先日読んだ三島由紀夫作品に続いて、安部公房による戯曲です。安部公房の作品はいくつか読みましたが、戯曲という形式を読むのは初めてです。


この本には表題の2作品を含め3作品が収録されています。

『友達』は安部公房の戯曲の中では代表作とされ、傑作との評価が多くあります。

一人暮らしの独身の若い男のアパートに、ある日突然、大人数の家族が押しかけて共同生活を始めようとする、という舞台設定で、読み始めのうちはかなり荒唐無稽な話だな、という印象を持ってしまうのですが、その大人数の家族たちが笑ってしまうほど本当に厚かましく、いわゆる「友達ヅラ」して居座ろうとするので、読者は知らず知らずのうちに舞台に引き込まれてしまいます。

最初のうちは大家さんや警察官を頼んで追い払おうとしていた若い男もやがて大家族のペースに飲み込まれてしまうようになります。そして彼の婚約者やその兄までが大家族に言いくるめられてしまうようになり、若い男は精神に異状をきたすようになってしまいます。

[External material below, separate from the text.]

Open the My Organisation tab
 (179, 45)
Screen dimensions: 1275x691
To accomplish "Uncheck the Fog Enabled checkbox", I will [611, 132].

最後、若い男が衰弱死のような形で死んでしまうと、その大家族たちは彼を弔った後、次なる「餌食」を求めるかのように再び放浪の旅に出ます。


『棒になった男』は三部作から構成されています。

第一部の『鞄』は結婚したばかりの若い女が、女友達に、変な音が聞こえてくる夫の鞄を開けて中身を確かめてほしいと頼むというストーリーです。夫によると鞄の中には彼の「先祖」が入っているらしいのですが、頼まれた女友達は不気味な鞄を開けることなくその場を去っていき、その女も結局その鞄を開けることなく作品は終わります。

第二部の『時の崖』は落ち目のボクサーが若手のボクサーと対戦し、ダウンして敗れるまでの情景が、本人が自ら実況中継するような形で語られる作品です。

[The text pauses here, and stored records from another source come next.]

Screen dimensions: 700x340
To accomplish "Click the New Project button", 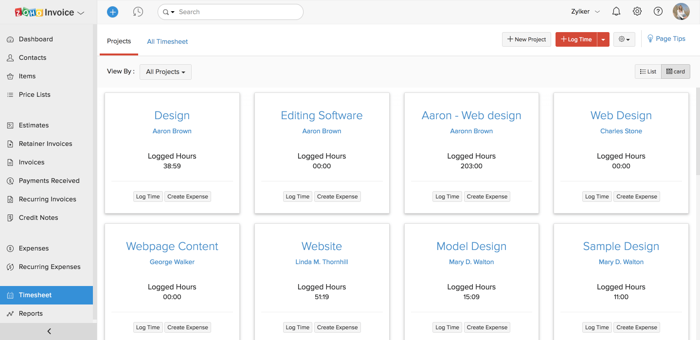I will click(526, 39).

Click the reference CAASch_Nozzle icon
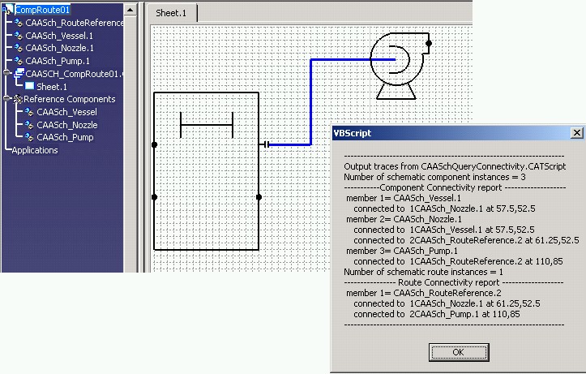pos(29,125)
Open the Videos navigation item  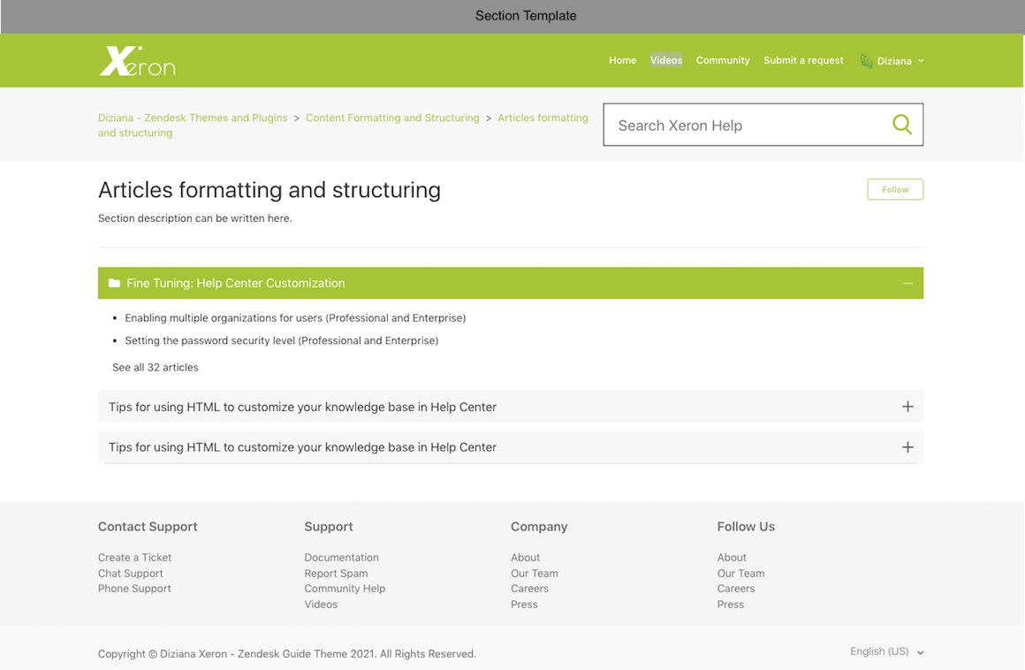[x=666, y=60]
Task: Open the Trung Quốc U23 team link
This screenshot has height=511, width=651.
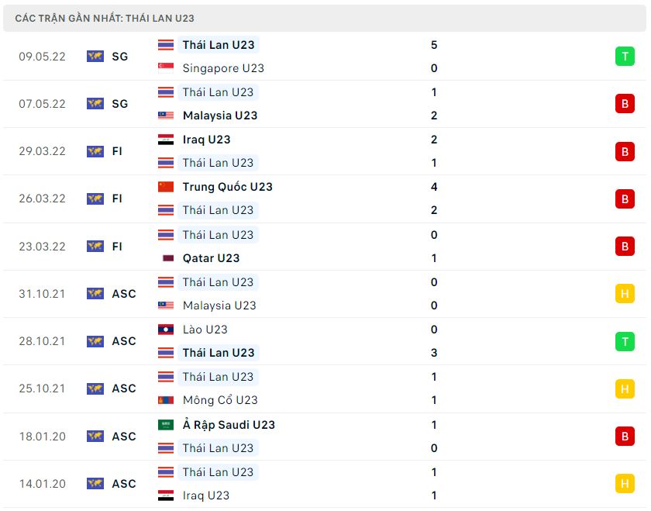Action: [x=228, y=187]
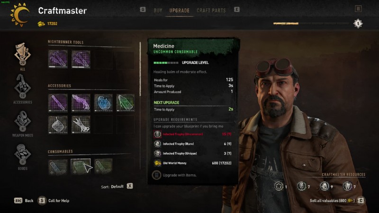Click Upgrade with Items button
Screen dimensions: 379x213
click(174, 175)
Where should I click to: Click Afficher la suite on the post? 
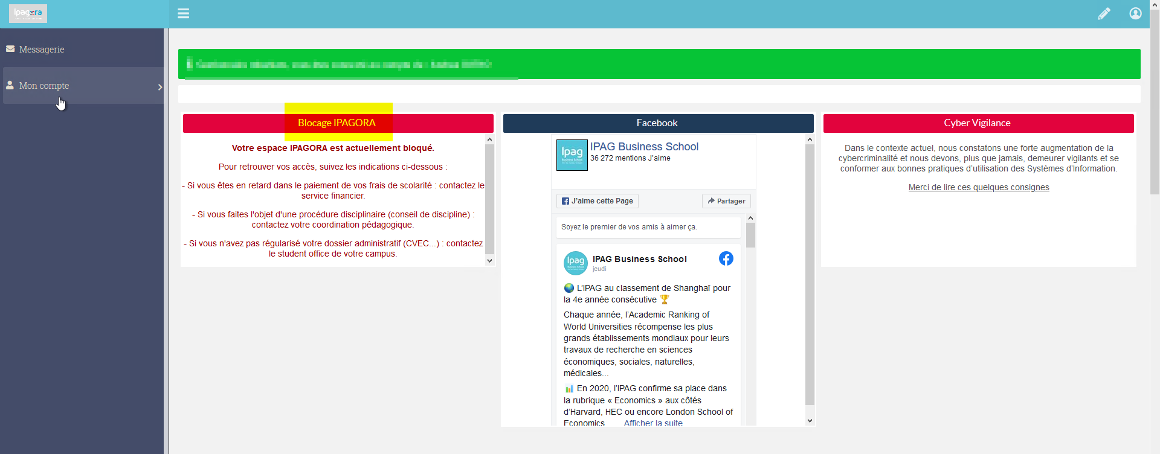[653, 423]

第三部の『棒になった男』はデパートの屋上から落ちてきた棒がフーテンのカップルのそばに転がる場面から始まります。そのフーテンは棒を探しに来た地獄からやってきた男女に千円でその棒を売り、棒を買い取った男はその棒の処置について地獄の本部に問い合わせた結果、処置は不要と判断され、棒はその場に放置されてしまいます。(その棒の正体は、デパートの屋上で息子と遊んでいた父親なのです)

このように非常に寓意的な三部作の戯曲で、作者が一体何を表現しようと考えていたのか、理解し難いというのが正直な感想ですが、多くの評論にあるように、現代社会における人間の孤独を描いている、と考えると、最初の収録作品『友達』と通じるものがあるのかもしれません。


3作品目の『榎本武揚』はだいぶ毛色の異なる作品で、幕末期、幕府派として箱館戦争を指揮し、投獄された後、出所して明治政府の中枢に上り詰めた榎本武揚を批判的に描いた戯曲です。

調べてみると、安部公房は長編小説としても『榎本武揚』を書いており、この戯曲は、小説に対して投げかけられた様々な賛否の声に応える形で作られたもののようです。

作品では榎本武揚はいわば「奸雄」として描かれており、「佐幕派」としての彼も実はうわべだけであり、新撰組も利用しただけであり、函館戦争については「八百長戦争」とまで言い切っており、その後の明治政府内での出世も、自身の能力によるものとはいえ、結局は日和見主義の変節漢だからこそなしえた事だった、と断定されるなど、かなり酷い人物として描かれています。

作品中、新撰組の土方歳三の下にいた浅井十三郎という人物が登場し、彼が榎本武揚の節操のない変節漢ぶりを厳しく責め立てるのですが、彼は純粋ではあるもののやや時代錯誤的で単細胞な男としてえがかれています。

作品の見どころはこの両者の掛け合いにあると思うのですが、作者が榎本武揚の実利主義的な行動と浅井十三郎の忠義を貫き通す生き方のどちらに共感していたのか、あるいはどちらを読者(観劇者)に訴えかけようとしていたのかはよくわかりません。もしかすると両者を対立した形で表現すること自体に狙いがあったのかもしれません。


いずれにしても、これらの作品を読み終えた後、読者はそれをどう消化したらよいのか、宿題が与えられたような状態にになることでしょう。

何度か作品を読み返すことで消化するのか、あるいは作品に対する様々な批評などを通じてそれぞれの読者なりの評価を作り上げていくのか、取るべき途はいろいろありそうですが、一読しただけでは腹の中に残ったモヤモヤ感を消し去ることのできない、独特の味わいを持った作品群でした。